* Kutipan
Dia hanya tinggal di sana selama seminggu. ’’Harga makanan di Pnom Penh relatif mahal,’’ ujarnya.
Rizal lalu menuju ke Vietnam. Tepatnya ke Kota Ho Chi Minh. Sebelumnya saat kuliah, Rizal pernah ke Ho Chi Minh sebagai single backpacker. Dia merasa betah dan ingin mengulang.
Begitu tiba di Ho Chi Minh, Rizal yang kelelahan tertidur di taman kota dengan menggunakan sleeping bag. Dia didatangi polisi. Mungkin karena namanya masih mengandung unsur Islam, Rizal dicurigai.
Untungnya, dia punya teman CouchSurfing yang bersedia menjemput dan menjelaskan kepada polisi setempat. Di Vietnam Rizal bertahan dua minggu. ’’Harga makanan di Vietnam serbamurah. Orangnya lucu-lucu. Pemandangannya bagus. Banyak alasan untuk betah di sana,’’ ungkapnya.
Tidak hanya di Ho Chi Minh, Rizal juga pergi ke Nha Trang, Da Nang, dan Hanoi sembari mengurus visa untuk ke Tiongkok. Masih dengan menggunakan jalur darat, Rizal ke Kota Nanning, Kunming, dan Dali. Setelah itu, lanjut ke Laos. Rizal ingin merasakan sensasi kemping di tepi Sungai Mekong. Perjalanan berikutnya, dia menuju ke Myanmar. ”Dari Myanmnar, balik lagi Thailand. Lalu, saya pergi ke India,” ujarnya.
Sesampai di airport, Rizal mendapat masalah. Petugas bandara tidak tahu bahwa wisatawan dari Indonesia bisa mengurus visa di tempat (visa on arrival). Rizal harus menunggu berjam-jam ketika petugas bandara mencari informasi.

* Catatan yang Disediakan

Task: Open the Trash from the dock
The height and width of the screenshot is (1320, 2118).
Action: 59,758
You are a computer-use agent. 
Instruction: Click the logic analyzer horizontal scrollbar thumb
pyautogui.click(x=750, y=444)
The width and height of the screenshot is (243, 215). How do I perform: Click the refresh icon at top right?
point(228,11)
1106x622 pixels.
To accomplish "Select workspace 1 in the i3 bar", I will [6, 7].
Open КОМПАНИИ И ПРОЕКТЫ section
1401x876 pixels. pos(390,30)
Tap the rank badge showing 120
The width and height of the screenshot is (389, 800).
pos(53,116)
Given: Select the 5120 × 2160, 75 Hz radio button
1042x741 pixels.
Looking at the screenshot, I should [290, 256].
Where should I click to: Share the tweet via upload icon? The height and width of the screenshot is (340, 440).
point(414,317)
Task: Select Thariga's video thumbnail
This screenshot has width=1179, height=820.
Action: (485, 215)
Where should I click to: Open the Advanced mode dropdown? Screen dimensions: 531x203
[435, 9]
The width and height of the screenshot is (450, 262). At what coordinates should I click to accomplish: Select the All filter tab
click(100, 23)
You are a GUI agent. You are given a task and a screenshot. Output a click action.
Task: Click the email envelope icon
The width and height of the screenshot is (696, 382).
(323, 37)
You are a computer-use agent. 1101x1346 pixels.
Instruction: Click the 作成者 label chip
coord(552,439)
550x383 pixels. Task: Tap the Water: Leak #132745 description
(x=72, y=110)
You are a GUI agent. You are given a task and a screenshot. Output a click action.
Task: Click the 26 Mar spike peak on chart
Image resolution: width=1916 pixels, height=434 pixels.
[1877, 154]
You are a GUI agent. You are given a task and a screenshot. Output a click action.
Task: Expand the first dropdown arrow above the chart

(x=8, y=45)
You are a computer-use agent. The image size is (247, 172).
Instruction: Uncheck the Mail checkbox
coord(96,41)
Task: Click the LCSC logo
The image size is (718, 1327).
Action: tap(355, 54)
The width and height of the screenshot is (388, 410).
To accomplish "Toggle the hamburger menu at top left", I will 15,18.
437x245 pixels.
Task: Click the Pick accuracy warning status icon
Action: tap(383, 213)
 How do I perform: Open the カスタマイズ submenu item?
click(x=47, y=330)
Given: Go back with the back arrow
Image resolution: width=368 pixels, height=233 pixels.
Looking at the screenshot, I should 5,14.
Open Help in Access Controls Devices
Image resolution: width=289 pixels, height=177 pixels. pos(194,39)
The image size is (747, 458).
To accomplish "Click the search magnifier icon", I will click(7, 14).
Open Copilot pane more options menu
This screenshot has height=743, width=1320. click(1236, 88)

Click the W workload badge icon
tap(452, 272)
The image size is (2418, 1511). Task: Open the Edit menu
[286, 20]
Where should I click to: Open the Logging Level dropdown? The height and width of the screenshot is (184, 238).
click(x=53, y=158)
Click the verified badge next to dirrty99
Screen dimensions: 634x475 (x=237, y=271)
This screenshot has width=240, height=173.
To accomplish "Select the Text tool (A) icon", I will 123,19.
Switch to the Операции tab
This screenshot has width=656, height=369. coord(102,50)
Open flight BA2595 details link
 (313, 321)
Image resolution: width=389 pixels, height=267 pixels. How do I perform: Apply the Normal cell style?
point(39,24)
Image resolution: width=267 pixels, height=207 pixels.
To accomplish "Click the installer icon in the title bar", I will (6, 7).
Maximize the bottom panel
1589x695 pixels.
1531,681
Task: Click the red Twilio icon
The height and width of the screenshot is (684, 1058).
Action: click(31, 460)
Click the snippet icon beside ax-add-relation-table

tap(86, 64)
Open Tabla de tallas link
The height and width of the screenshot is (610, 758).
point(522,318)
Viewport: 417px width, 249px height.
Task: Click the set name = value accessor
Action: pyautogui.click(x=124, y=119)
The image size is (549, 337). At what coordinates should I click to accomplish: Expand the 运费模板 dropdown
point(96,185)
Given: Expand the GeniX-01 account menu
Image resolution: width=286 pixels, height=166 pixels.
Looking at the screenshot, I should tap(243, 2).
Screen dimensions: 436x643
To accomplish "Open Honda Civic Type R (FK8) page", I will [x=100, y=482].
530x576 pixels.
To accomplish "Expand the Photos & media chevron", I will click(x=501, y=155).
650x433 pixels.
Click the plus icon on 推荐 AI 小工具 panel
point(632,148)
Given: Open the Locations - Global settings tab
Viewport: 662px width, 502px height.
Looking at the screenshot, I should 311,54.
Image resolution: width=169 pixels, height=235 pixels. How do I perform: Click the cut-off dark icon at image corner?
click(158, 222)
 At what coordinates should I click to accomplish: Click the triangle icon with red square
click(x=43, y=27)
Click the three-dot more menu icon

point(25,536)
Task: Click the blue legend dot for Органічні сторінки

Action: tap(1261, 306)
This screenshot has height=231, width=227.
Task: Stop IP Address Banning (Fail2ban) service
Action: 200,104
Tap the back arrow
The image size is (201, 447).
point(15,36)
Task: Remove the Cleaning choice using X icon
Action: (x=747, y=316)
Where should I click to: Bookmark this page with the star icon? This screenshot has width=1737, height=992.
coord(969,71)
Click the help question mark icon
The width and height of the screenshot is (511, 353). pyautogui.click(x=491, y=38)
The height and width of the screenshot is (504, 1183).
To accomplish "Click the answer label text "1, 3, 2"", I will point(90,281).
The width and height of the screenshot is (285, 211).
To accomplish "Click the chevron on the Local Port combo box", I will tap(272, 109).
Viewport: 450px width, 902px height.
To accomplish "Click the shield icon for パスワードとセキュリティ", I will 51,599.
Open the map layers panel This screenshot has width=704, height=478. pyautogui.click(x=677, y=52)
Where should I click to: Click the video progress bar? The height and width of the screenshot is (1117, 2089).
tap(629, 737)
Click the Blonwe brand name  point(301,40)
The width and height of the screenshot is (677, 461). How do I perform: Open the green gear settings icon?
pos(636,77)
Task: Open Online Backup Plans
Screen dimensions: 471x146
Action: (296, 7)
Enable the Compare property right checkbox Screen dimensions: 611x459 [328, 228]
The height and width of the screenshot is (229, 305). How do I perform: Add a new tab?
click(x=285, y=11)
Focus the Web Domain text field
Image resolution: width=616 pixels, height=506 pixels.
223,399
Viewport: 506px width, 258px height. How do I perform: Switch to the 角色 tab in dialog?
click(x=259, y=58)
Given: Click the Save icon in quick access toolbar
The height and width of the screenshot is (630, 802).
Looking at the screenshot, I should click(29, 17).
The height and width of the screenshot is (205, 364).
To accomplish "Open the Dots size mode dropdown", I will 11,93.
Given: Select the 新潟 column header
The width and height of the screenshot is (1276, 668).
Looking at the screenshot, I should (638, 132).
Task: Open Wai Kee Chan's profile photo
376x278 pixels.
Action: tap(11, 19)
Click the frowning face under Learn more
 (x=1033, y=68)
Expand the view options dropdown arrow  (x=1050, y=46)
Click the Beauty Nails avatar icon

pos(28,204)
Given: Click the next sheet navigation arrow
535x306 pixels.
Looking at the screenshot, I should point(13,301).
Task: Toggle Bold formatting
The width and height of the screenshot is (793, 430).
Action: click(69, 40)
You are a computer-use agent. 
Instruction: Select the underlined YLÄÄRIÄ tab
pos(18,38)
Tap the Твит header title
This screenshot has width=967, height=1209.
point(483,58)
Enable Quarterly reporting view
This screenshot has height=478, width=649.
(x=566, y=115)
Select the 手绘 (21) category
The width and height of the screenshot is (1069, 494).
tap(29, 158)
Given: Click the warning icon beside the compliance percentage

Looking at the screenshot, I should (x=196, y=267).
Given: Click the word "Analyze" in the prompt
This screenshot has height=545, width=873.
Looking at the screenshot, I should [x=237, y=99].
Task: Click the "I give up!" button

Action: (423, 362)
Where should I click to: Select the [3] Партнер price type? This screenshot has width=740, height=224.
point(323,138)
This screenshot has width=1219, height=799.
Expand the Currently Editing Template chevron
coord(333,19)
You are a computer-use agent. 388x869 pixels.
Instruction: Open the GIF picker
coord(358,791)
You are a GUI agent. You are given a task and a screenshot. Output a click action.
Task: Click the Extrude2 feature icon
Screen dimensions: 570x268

* Tindakan yang Diperlukan
a – Sebutkan semua kota di Vietnam yang dikunjungi Rizal menurut kutipan tentang perjalanan Rizal.
b – Tolong sambung kutipan tentang perjalanan Rizal, mulai tepat setelah kalimat terakhirnya.

* Jawaban Tiap Tugas
a – Ho Chi Minh, Nha Trang, Da Nang, Hanoi

b –
Kota pertama yang dikunjungi adalah Kolkata. Lalu Varanasi, Agra, Bodhgaya, New Delhi, Mumbai, Gorakhpur, Haridwar, dan Risikis. Di India, Rizal mengaku bisa melihat belasan pertengkaran di jalan. ”Di kereta hanya gara-gara nemu bolpen yang jatuh, dua orang bisa bertengkar untuk rebutan,” contohnya.
Rizal juga menjadi paham, mengapa fenomena pemerkosaan tinggi di India. Berdasar pengamatannya, jumlah perempuan yang mau keluar rumah tidak sebanyak laki-laki. Hal itu menjadikan laki-laki India mudah tergoda bila melihat perempuan di luar rumah. Apalagi jika sendirian. ”Kebanyakan perempuan India selalu ditemani suami atau keluarga laki-laki saat keluar rumah,” jelasnya.
Bahkan, salah seorang tuan rumahnya di Varanasa mengatakan pernah memerkosa seorang gadis. Meski begitu, India merupakan negara paling berkesan. Banyak pelajaran hidup yang dia dapat. ”Tuan rumah saya, meski berbeda agama, mau mengantarkan ke masjid yang jaraknya 30 km dari rumah agar saya bisa salat Jumat,” cerita Rizal.
Akhir dari India adalah saat Rizal ke New Delhi, naik kereta menuju Gorakhpur yang berbatasan dengan Nepal, tujuan selanjutnya. ’’Di Nepal cukup bawa visa dan katakan namaste. Maka, semuanya beres,’’ ucapnya.
Maksud pernyataan itu adalah warga Nepal sangat terbuka dengan wisatawan asing. Mengurus visa on arrival sangat mudah. Rizal menjelajahi Kathmandu, Lumbini, dan akhirnya pergi ke puncak Langtang.
Perlu 10 hari untuk tracking hingga ketinggian 5.200 mdpl. Cuacanya pernah mencapai minus 10 derajat. Rizal tidak sendiri. Di jalan dia bertemu dengan dua teman, yaitu Yau Kit Cheong dari Hongkong dan Ofer Carmon dari Israel. Mereka mendaki bersama. Memang tidak sampai puncak, tapi mereka bisa melihat Tibet dari jauh.
Walau melihatnya dari jauh, lega rasanya. Keinginan melihat Tibet adalah impian masa kecilnya. ’’Saya suka baca Tintin. Edisi Tibet adalah favorit saya,” jelasnya.
Selesai Langtang, Rizal dan dua temannya kembali ke Kathmandu. Setelah beristirahat sehari, mereka melanjutkan pendakian ke puncak Annapurna, Himalaya. Selama perjalanan di Annapurna, Rizal terkena mountain sickness.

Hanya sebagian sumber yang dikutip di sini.